Sunday, April 20, 2008

Cow Pie

This post contains one of my memories of my mother as a young woman. She was always very proper and correct. Here is the incident as I remember it from the perspective of a 7 year old child.

Skirt flapping and legs flashing, my mother made a one-legged bee-line for our rented farm house as her family doubled over with laughter in the apple orchard. I can still see her in my mind's eye as clearly as the day it happened.

Friends of my parents were visiting us at our house that butted up to an old apple orchard belonging to our dairy farmer neighbor. It was a balmy summer day - warm and breezy - the perfect day for a group stroll in the orchard. It trees were old and gnarled and their fruit was spotty and mealy so the farmer sent his dairy cows into it daily to graze. Large thistles dotted the closely cropped grass, so you had to watch your step for more than one reason in this old orchard turned cow pasture.

My mother was wearing a plaid shirtwaist dress and thin rubber flip-flops (we called them Zorries.) The adults were walking in a group as my twin sister and older sister buzzed around them like flies circling a warm apple pie. The adults walked too slow for us to stay with them all the time, but Mom, Dad, "Uncle" Leland, and mom's sister, Ruth, were lazing along enjoying the sunshine and good conversation.

Suddenly we heard a screech followed by... "Leland!
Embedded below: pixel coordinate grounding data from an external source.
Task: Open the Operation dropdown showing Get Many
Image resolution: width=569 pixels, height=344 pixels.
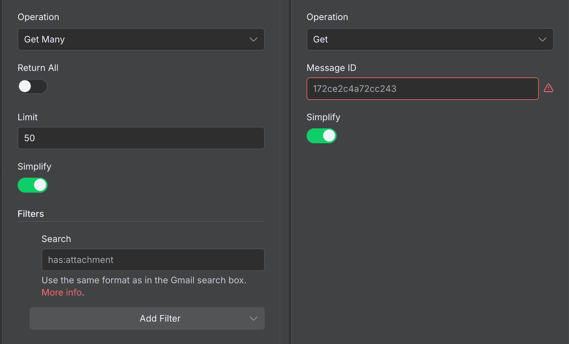Action: click(x=141, y=39)
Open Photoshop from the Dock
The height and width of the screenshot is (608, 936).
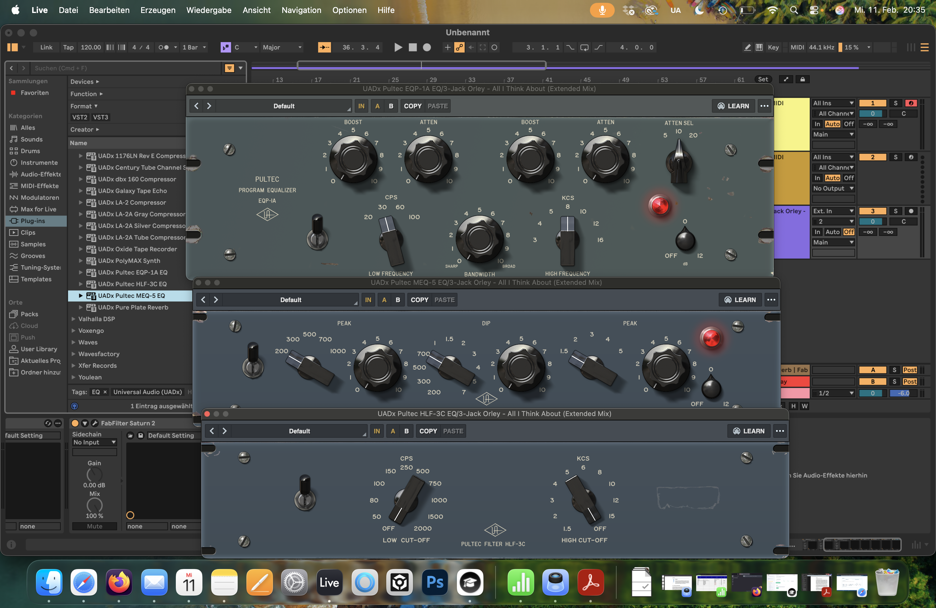435,583

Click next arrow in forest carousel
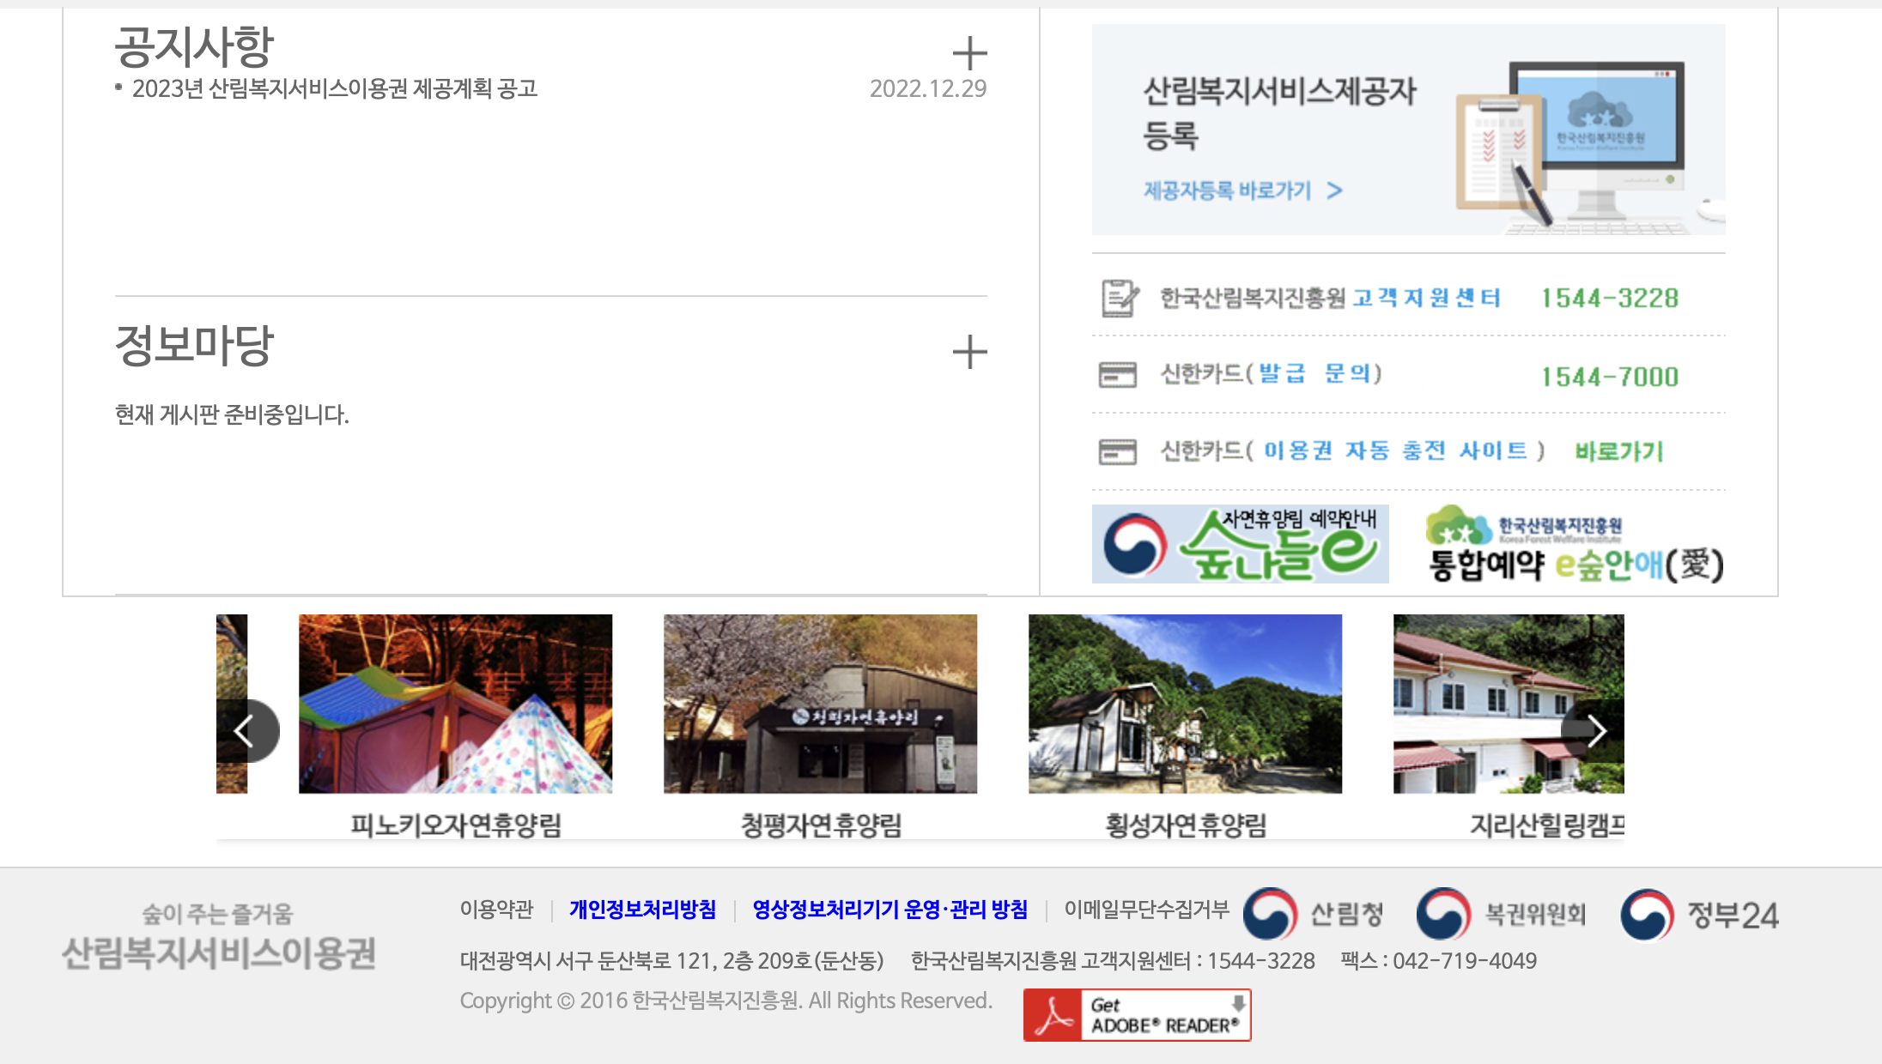[1595, 731]
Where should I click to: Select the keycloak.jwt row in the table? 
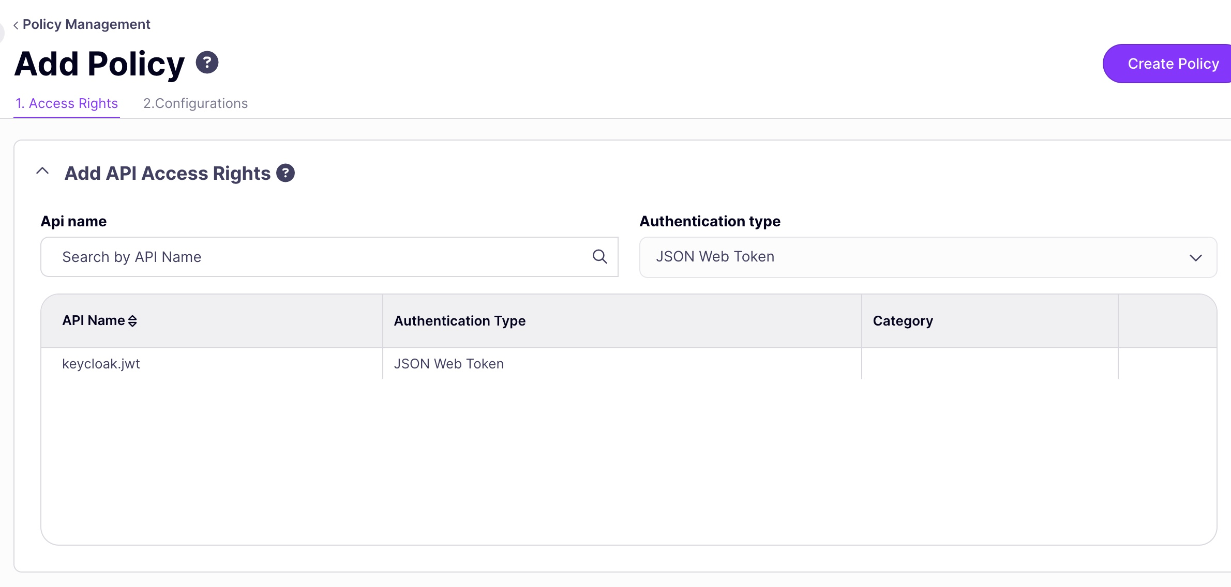[101, 363]
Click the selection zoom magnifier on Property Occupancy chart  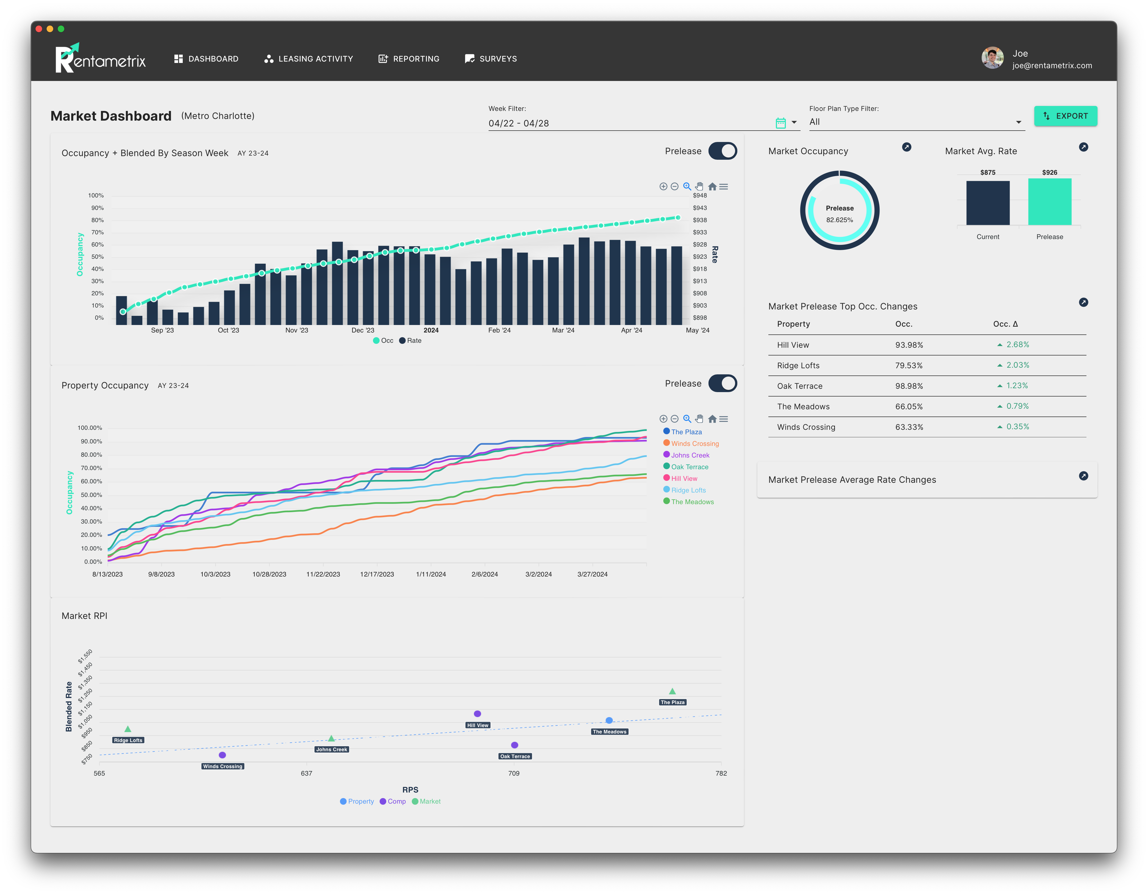coord(687,419)
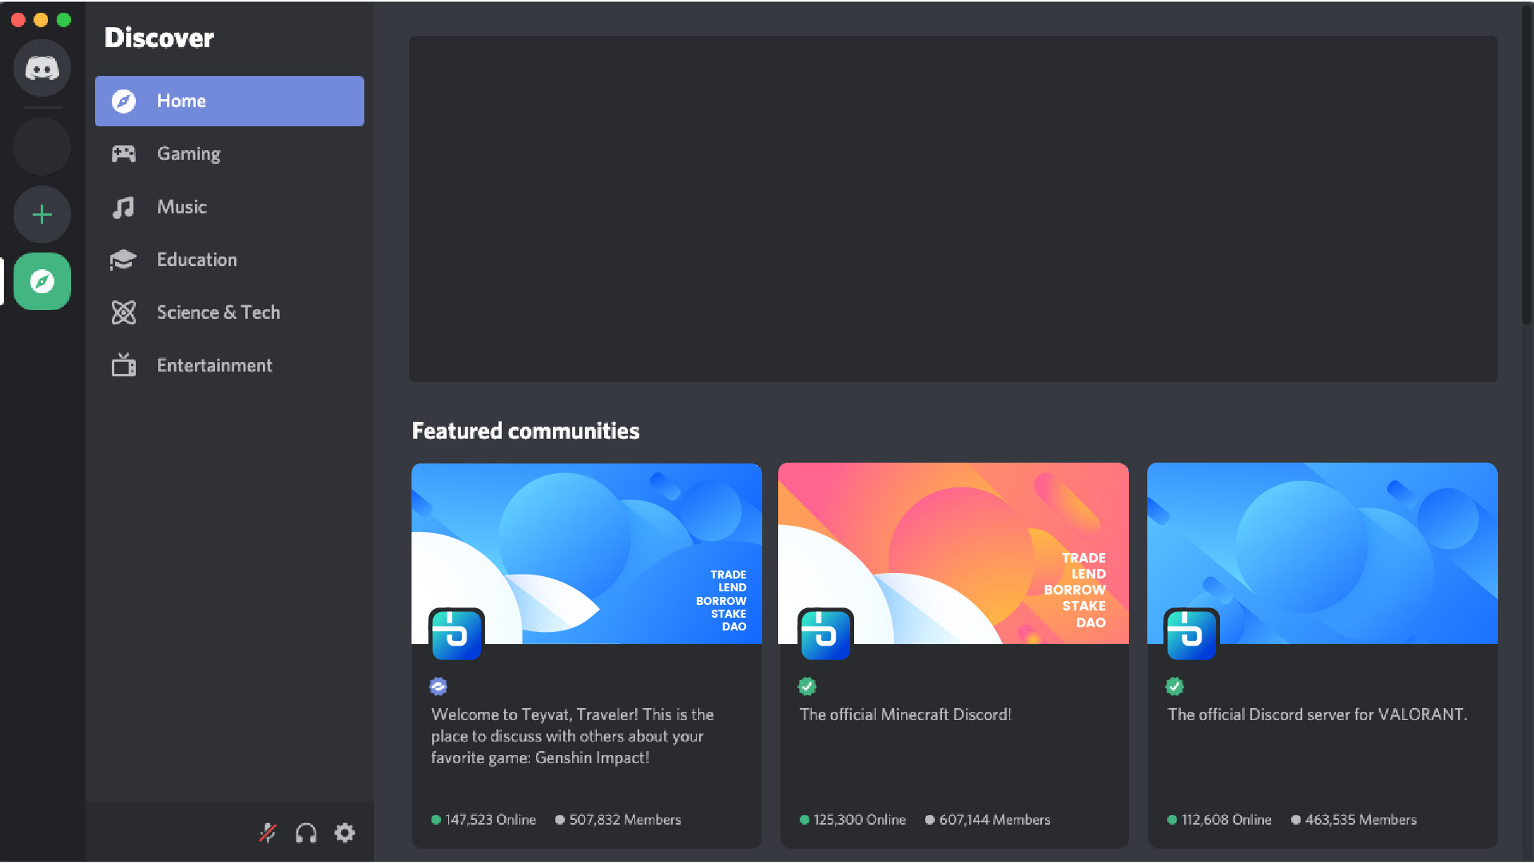Open the Science & Tech category

(218, 312)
Put me down!" We kids stopped in our tracks, turned to see Leland grinning and gripping my shrieking aunt around her waist holding her above a huge thistle plant bristling with sturdy thorns. Her tanned legs bicycled as she tried to wriggle out of his clutches as his smile spread wider. "Okay! I'll put you down right here!" he chuckled and started lowering her down onto the thistle plant.

As Ruth's shrieks increased in volume, Mom went to her rescue...and stepped smack dab in the center of a fresh cow pie!! Pasty brown manure squished out between the ground and the rubber sole of her flip-flop in slow motion as my mother stared at her foot in horror!

Time stopped. We all stared at the manure curling up over her bare toes like a tsunami.

Then...my Dad snickered, opening floodgates of laughter from the rest of the adults...."Ha, ha, ha, ha!" I looked incredulously at Dad, stunned that he was actually laughing at Mom. He NEVER laughed at her! Soon we were all howling so hard we had doubled over clutching our stomachs.

Mom's face reddened when she saw that even the sister she tried to rescue was laughing at her. She turned and started hopping and running back to the house, disgusted with us all. I can still see her make that desperate run for the house, cow-pie bits falling off the flip-flop that she held gingerly at arms length.

Those were good times...but not for Dad. Someone didn't talk to him for quite some time!